Jean-Luc Picard Really Needs to Change His Password

The Next Generation,” the opening episode of Star Trek: Picard’s third and final season, is teeming with a nostalgic love for Star Trek’s past, from metatextual gags and references to a thematic examination of the weight that past hangs over its characters. But I’ve not been able to stop thinking about one reference in particular.

Jean-Luc Picard Really Needs to Change His Password

Early in the episode, Picard is called to action — quite literally — by the chirping of his old Enterprise combadge, heralding an encrypted message from Dr. Beverly Crusher, who he hasn’t seen in decades. To begin decrypting Beverly’s message, Picard has to run it through a codec, which he initiates by invoking his Starfleet authorization code: Picard 4-7 Alpha Tango.
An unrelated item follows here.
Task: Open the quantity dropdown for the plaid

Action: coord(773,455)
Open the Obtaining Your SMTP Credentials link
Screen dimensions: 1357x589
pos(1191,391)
Voice-activated authorization codes are commonplace in Star Trek, and Picard himself had multiple over his career, suggesting that they can either be changed with time or that an individual can have multiple codes assigned to them at once — which makes sense as these codes are really important to Starfleet operations. They’re what let officers initiate ship system reboots, transfer command authority, access restricted areas or restrict access in the first place… and do things like eject warp cores or begin self-destruct timers. Also happening to use it to basically check his 25th century DMs makes sense, although it’s a little weird that it can do that and also blow up a starship if needs be.

Screenshot: Paramount
Screenshot: Paramount

But that’s not really the weird thing about Picard using this command code here though. It’s the fact that the command code is a reference to Star Trek: First Contact, where Picard uses Picard 4-7 Alpha Tango to initiate the self-destruct sequence of the Enterprise-E. A movie that primarily takes place 28 years before the events of this episode. Three decades is a long time to have a password, Jean-Luc! Especially one that lets you nuke your own starship and slide into your space DMs!

This is hardly the first time Star Trek has dabbled with the security loopholes behind authorization codes. Despite the extra layer of security in having them be tied to a voice print, we’ve seen in the past incidents where that voice print can be mimicked or duplicated nefariously — like in the TNG episode “Brothers” when Data, controlled by his creator Dr. Noonian Soong, emulates Picard’s voice to take control of the Enterprise. It’s why these codes are meant to change, or that there are multiple available to an officer, but they should probably change at a quicker pace than the best part of 30 years. Hell, in the 21st century we’re changing our passwords every few months.

Screenshot: Paramount
Screenshot: Paramount

Maybe these days Picard’s security clearance mean his codes don’t do much more than let him access his emails, even if they previously let him explode spaceships. But he is an admiral, even after his falling out with Starfleet in the events preceding Picard’s first season, and presumably such a rank gives him a reasonably significant level of clearance — and definitely means he should be changing his codes more often! Or perhaps the point is it is an old code, and Beverly sends her message to Picard’s classic combadge — not even the one he wore in the movies, but the one he wore in the show itself — necessitating the use of an old code that she knows only the Admiral would remember to use, ensuring her secret message goes to him alone.

Or maybe, just maybe, it’s because it’s a code Picard used in First Contact and Terry Matalas and his crew want you to go “oh! Just like in First Contact!” and go on with your nerdy life watching the episode. But what is Star Trek fandom, if not obsessing over the tiniest little details?